Determination of yield potential of exploited stocks cannot easily be made using the data available. The exact magnitudes of catches of industrial vessels obtained outside the Cameroonian EEZ, but which are landed at Douala, are difficult to determine.
FAO (1985) used global production model and standardized effort of the entire industrial fleet (trawlers and shrimpers) to estimate optimum yield. The natural variability in density of fish stocks and undetected changes in catchability coefficients of various vessels may affect the validity of the model.
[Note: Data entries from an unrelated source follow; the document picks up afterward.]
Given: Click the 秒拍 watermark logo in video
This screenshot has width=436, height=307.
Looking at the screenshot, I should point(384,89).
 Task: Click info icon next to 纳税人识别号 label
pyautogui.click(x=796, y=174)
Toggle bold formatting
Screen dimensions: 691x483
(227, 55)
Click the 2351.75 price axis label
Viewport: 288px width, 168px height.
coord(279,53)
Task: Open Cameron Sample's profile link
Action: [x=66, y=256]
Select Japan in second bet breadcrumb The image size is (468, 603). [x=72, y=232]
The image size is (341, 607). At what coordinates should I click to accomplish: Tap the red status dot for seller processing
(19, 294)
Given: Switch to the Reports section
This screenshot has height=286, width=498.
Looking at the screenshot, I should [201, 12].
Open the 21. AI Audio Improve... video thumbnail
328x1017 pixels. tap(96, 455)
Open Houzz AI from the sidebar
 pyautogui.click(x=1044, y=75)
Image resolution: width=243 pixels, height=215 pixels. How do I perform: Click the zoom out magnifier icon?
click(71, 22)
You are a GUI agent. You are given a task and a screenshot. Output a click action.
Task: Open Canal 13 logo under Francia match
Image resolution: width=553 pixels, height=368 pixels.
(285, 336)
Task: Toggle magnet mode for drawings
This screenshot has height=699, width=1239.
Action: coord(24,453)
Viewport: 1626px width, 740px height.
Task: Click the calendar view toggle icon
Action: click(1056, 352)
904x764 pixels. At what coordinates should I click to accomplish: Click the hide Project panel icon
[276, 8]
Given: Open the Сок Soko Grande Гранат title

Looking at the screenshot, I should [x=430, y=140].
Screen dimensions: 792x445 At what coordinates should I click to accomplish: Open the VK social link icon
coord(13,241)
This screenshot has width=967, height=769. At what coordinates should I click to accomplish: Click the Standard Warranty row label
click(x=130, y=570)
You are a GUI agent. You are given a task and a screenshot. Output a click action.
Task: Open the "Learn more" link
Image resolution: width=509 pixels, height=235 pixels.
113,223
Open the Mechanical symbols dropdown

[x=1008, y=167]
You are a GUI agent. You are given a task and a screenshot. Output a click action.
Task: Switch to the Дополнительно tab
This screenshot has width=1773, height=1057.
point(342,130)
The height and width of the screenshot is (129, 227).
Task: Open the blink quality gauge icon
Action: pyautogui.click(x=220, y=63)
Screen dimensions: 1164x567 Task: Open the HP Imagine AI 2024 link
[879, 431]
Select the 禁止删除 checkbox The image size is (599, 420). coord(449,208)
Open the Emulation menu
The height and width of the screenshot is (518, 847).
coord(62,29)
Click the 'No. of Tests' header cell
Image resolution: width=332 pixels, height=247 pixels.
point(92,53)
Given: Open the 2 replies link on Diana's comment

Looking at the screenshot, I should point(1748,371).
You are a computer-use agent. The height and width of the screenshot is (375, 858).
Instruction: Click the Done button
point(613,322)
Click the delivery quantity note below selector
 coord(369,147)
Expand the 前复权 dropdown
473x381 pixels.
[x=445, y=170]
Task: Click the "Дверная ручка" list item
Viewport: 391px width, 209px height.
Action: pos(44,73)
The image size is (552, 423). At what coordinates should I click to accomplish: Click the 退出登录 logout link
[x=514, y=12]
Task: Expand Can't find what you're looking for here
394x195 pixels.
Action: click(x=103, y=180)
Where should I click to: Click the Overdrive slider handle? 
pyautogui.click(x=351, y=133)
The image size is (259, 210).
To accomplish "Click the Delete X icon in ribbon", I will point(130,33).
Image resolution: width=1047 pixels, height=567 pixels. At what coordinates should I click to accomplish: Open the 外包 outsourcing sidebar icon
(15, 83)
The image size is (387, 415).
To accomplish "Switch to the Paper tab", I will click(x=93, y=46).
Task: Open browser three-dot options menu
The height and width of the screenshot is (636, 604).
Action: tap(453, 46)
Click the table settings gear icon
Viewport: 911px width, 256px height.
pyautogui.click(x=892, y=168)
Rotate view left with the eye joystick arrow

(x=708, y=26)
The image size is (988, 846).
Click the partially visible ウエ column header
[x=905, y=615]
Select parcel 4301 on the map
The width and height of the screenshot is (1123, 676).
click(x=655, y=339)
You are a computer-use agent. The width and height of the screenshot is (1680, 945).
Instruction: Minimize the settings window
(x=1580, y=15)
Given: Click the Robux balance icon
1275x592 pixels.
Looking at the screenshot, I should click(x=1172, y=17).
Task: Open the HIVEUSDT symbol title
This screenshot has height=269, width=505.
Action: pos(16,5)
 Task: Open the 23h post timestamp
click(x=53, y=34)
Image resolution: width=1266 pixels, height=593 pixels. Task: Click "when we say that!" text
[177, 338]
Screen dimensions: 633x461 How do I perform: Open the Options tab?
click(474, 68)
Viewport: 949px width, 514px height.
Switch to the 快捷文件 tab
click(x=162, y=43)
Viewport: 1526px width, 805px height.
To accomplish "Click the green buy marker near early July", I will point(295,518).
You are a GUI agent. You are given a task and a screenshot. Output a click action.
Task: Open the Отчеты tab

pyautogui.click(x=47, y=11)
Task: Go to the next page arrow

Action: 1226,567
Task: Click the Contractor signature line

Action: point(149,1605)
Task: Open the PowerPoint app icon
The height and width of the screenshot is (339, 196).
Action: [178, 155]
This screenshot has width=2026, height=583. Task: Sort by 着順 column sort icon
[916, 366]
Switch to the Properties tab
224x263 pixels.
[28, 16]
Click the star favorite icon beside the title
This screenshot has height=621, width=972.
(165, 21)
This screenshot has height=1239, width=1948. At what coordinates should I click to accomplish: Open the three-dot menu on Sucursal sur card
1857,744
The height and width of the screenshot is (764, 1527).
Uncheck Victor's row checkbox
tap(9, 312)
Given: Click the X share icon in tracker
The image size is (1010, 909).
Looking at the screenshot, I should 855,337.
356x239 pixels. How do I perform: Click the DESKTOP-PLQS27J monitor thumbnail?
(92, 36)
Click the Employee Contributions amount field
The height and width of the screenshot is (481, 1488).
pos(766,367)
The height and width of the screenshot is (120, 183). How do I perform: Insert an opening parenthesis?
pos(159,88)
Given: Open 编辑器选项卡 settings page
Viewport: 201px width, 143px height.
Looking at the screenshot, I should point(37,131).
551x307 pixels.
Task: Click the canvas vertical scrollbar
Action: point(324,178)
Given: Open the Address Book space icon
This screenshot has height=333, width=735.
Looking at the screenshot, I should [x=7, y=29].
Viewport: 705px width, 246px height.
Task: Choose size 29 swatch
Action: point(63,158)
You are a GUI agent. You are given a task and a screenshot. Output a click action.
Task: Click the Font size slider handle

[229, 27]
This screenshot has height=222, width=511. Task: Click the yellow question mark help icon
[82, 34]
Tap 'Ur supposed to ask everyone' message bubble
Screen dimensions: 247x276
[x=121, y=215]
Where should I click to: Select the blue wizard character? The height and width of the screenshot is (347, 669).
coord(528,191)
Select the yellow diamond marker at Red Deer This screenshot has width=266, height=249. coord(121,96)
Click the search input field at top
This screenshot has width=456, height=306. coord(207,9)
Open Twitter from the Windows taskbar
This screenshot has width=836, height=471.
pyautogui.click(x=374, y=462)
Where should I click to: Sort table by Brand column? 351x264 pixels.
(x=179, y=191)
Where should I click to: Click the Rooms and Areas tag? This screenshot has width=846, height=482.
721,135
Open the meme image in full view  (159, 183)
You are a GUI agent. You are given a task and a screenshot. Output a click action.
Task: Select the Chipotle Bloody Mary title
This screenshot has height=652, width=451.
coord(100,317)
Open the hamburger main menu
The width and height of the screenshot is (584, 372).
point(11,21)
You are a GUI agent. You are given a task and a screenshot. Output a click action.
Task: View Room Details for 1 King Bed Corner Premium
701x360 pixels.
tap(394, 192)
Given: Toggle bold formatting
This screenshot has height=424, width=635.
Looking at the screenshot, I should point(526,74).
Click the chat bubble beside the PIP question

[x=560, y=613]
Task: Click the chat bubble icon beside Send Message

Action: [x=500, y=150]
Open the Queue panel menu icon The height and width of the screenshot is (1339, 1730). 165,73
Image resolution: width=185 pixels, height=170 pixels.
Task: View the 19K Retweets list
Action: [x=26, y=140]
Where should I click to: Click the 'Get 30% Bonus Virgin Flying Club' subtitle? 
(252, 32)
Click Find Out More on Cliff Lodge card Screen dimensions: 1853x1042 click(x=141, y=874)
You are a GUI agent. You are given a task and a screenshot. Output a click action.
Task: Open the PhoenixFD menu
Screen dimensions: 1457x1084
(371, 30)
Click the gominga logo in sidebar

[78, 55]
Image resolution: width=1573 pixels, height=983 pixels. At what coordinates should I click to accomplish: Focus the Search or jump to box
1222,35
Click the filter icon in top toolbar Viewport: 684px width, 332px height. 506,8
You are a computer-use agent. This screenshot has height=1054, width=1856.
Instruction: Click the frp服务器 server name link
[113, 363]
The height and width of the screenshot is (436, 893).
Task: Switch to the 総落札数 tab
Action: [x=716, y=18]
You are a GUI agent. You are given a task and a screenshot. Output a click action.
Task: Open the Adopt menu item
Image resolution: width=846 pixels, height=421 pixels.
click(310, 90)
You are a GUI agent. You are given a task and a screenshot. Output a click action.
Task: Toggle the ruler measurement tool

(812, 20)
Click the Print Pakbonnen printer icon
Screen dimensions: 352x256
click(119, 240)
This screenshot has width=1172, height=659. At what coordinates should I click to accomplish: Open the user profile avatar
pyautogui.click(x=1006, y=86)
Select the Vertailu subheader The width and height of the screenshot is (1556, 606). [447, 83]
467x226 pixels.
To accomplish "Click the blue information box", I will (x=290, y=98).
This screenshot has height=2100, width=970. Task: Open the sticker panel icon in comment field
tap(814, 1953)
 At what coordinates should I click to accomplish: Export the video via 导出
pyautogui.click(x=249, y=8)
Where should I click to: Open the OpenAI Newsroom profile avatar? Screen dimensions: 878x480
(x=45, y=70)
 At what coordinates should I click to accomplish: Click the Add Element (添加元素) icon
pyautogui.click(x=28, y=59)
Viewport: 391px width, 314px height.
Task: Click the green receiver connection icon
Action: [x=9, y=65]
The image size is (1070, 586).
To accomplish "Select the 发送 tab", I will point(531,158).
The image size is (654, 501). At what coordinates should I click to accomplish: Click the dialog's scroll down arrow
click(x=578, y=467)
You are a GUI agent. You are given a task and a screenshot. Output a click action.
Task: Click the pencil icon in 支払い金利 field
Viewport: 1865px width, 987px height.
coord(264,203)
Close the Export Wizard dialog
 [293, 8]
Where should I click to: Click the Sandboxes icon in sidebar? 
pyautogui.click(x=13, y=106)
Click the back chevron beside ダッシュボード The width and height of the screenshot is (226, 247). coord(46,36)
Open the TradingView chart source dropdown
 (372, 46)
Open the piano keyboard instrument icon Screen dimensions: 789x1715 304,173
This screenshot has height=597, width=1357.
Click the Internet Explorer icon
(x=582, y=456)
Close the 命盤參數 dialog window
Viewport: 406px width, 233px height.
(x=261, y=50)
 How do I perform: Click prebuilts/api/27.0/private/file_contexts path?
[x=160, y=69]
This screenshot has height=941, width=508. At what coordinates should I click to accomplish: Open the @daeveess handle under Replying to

The results given in Table 6 lead to an estimated maximum sustained yield (MSY) of 19 360 t for an optimum effort of 5 425 days using a vessel of 400 HP. The correlation coefficient (r) = 0.75. This somewhat crude model shows that the exploitable stocks were fully exploited in the early seventies since most of the data points are to the right of the optimum fishing effort and yield as indicated in Figure 7. This was further confirmed by the decline in catches when the Cameroonian distant-water fleets shifted to national waters. It is observed that at present a number of vessels fish close inshore within 2 miles offshore and even in the creeks and estuaries. The mesh size used by the industrial fleet is quite small, i.e., 32–36 mm for shrimpers and 36–41 mm for trawlers.
The trends in catch of shrimp in the coastal sectors of Nigeria and Cameroon are shown in Table 15. The decline in shrimp catch of the CRECAM shrimpers is matched by an increase in magnitude of finfish landed. During the early seventies shrimpers landed small quantities of finfish whereas today shrimp comprise less than 10% of the catch of shrimpers (see Table 11). The data shown in Table 14 have been applied to a global production model to determine the MSY for the combined coastal sectors of Cameroon and Nigeria. The Fox and Schaefer models give a maximum combined potential of 3 600 t for this sector in 1978 (FAO, 1979a). The correlation coefficient (r) for both models is not high (only 0.69). The results should be verified when more CPUE data are available. The combined shrimp catches were 2 000, 4 000 and 3 100 t in 1980, 1982 and 1984 respectively. The results of the analysis are shown in Figure 8.
There are differences in surface areas of the muddy biotopes of Penaeus notialis between Nigeria and Cameroon. The muddy biotopes of Nigeria are about 7 times greater than those of Cameroon (Burukowski and Bulanenkov, 1969). Hence, the pink shrimp stocks in Nigeria should be greater than those of Cameroon. If densities were similar and effort evenly distributed, the shrimp catch from the Cameroonian shelf should be about 13% of the total for the combined Nigerian-Cameroonian sector. In 1982, Cameroon shrimpers landed about 570 t of shrimp whereas the catch for the entire Cameroonian-Nigerian sector was about 4 100 t (i.e., 13–14%). The shrimp catch trends given in Table 15 appear realistic. The maximum yield potential for Penaeus notialis and Parapenaeopsis atlantica for Cameroon could therefore be between 500 and 1 000 t/year.
Data on exact catches of white shrimp (Palaemon) are not available, but it is known that at Mabeta fishing village (10 km from Limbé) about 120 artisanal fishermen using conical small-meshed nets caught about 1 500 t of Palaemon in 1984.